**RECORD EXCERPTS**
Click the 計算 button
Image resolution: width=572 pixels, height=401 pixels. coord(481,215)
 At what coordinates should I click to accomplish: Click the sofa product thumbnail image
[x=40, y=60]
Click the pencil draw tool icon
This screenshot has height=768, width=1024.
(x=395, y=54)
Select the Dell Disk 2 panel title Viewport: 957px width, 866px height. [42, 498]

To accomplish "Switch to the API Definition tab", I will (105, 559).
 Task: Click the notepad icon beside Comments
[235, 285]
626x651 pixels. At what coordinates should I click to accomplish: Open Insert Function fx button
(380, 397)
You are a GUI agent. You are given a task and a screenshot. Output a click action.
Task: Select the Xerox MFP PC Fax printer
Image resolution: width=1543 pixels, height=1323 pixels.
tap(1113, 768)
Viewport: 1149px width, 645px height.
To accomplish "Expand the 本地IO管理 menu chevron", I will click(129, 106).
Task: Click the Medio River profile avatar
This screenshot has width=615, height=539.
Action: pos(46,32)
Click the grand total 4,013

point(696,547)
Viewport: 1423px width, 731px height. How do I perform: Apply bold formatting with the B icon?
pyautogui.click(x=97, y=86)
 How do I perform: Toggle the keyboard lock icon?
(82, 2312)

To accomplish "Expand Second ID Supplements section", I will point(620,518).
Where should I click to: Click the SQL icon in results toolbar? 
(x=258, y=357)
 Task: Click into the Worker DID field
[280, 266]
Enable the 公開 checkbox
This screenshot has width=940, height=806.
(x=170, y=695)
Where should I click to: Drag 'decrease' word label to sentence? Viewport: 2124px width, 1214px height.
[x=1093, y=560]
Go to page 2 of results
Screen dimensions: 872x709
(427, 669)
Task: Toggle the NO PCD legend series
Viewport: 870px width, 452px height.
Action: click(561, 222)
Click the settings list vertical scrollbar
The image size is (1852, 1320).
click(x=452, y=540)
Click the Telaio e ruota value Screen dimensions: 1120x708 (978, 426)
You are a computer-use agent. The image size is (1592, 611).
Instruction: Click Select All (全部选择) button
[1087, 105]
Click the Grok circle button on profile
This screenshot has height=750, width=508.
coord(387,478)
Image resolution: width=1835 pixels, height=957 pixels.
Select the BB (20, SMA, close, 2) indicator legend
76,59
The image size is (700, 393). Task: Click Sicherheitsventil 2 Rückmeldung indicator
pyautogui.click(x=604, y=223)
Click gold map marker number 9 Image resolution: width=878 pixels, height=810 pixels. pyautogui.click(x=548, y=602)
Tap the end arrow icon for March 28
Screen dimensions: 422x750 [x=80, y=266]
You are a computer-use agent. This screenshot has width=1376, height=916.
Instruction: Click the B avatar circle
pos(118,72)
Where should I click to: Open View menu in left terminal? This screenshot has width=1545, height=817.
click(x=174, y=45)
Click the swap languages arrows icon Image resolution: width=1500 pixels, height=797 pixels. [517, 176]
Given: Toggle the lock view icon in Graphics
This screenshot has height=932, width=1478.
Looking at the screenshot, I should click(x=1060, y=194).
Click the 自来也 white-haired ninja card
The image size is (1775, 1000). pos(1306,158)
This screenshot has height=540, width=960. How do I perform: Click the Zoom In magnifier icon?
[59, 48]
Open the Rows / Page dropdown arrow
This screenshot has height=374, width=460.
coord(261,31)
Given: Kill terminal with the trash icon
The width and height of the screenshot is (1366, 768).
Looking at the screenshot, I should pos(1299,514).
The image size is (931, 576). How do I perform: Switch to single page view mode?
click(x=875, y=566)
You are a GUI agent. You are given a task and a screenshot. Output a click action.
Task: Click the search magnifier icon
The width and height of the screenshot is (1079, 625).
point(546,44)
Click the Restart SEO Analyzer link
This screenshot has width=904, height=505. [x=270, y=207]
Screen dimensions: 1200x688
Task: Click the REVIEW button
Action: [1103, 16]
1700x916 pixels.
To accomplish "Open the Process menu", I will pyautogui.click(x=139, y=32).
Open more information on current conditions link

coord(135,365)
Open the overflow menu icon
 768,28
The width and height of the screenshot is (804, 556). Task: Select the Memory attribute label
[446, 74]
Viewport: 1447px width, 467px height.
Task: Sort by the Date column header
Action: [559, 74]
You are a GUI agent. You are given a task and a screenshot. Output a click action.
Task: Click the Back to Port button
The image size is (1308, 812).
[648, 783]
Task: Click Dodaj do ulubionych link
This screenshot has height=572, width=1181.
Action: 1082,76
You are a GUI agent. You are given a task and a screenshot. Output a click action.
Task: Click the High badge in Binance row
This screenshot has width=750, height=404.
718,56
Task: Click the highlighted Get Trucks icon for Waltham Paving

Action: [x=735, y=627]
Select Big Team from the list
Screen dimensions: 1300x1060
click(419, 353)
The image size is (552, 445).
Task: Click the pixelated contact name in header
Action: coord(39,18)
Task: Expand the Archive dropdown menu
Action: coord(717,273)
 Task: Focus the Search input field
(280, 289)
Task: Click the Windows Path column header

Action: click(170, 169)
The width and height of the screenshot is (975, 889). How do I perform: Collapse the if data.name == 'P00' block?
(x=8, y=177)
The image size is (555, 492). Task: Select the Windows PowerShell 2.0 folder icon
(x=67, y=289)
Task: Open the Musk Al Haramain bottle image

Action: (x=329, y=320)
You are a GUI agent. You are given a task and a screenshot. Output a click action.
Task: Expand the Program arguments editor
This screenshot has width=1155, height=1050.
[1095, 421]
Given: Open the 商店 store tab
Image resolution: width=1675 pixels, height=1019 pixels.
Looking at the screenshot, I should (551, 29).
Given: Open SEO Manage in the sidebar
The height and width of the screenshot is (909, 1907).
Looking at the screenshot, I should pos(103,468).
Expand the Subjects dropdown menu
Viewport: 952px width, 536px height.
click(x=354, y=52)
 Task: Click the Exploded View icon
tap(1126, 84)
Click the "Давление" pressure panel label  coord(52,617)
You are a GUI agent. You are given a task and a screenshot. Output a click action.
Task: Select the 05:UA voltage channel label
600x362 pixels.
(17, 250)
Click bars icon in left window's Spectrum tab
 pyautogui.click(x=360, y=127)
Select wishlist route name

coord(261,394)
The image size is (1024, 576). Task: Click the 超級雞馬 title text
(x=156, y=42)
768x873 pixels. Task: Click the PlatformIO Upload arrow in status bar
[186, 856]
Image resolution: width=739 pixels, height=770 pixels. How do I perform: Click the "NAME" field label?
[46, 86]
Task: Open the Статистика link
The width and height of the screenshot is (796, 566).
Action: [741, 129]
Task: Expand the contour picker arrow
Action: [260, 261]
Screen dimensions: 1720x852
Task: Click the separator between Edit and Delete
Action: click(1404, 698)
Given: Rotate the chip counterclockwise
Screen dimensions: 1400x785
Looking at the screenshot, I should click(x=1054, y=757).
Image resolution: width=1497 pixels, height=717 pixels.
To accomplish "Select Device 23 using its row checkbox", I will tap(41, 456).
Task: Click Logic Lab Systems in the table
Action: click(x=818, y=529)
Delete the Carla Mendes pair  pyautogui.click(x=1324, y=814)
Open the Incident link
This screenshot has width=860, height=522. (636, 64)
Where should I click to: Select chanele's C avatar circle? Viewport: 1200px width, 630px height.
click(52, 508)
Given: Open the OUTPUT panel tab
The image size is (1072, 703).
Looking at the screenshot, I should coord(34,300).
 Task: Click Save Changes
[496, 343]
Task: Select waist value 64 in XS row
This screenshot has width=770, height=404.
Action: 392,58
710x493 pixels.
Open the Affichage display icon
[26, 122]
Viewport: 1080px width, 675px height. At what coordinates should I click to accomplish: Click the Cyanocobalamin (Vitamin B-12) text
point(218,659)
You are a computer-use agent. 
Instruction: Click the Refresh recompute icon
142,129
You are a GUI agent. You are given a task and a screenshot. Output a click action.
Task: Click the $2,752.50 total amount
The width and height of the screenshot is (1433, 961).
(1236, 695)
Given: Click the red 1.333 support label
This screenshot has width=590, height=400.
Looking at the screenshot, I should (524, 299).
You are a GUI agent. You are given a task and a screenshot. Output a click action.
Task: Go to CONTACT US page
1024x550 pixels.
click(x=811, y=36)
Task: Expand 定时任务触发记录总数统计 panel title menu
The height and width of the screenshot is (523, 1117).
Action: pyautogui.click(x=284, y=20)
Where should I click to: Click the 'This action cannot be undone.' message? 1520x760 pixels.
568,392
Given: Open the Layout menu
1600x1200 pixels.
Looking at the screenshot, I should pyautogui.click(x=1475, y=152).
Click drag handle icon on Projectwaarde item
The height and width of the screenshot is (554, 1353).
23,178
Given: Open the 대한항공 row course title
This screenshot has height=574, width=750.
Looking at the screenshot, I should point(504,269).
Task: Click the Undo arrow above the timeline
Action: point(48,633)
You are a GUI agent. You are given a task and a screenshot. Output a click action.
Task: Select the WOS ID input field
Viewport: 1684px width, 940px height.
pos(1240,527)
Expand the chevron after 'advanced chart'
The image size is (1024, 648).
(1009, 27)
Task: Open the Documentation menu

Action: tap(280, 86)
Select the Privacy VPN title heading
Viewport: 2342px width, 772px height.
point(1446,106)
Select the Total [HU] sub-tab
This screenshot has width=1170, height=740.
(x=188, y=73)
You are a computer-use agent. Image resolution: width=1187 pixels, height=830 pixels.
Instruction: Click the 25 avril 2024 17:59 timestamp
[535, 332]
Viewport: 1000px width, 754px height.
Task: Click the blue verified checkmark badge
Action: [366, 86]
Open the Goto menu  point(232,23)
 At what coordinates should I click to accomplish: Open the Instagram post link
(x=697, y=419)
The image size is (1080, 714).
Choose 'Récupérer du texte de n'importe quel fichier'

**WHAT THE TASK ASKS**
Above this instruction are the records; retype exactly the lines from the one containing "Expand the Subjects dropdown menu" up to and including the one containing "Given: Rotate the chip counterclockwise".

**ANSWER TO THE PROBLEM**
Expand the Subjects dropdown menu
Viewport: 952px width, 536px height.
click(x=354, y=52)
 Task: Click the Exploded View icon
tap(1126, 84)
Click the "Давление" pressure panel label  coord(52,617)
You are a GUI agent. You are given a task and a screenshot. Output a click action.
Task: Select the 05:UA voltage channel label
600x362 pixels.
(17, 250)
Click bars icon in left window's Spectrum tab
 pyautogui.click(x=360, y=127)
Select wishlist route name

coord(261,394)
The image size is (1024, 576). Task: Click the 超級雞馬 title text
(x=156, y=42)
768x873 pixels. Task: Click the PlatformIO Upload arrow in status bar
[186, 856]
Image resolution: width=739 pixels, height=770 pixels. How do I perform: Click the "NAME" field label?
[46, 86]
Task: Open the Статистика link
The width and height of the screenshot is (796, 566).
Action: [741, 129]
Task: Expand the contour picker arrow
Action: [260, 261]
Screen dimensions: 1720x852
Task: Click the separator between Edit and Delete
Action: click(1404, 698)
Given: Rotate the chip counterclockwise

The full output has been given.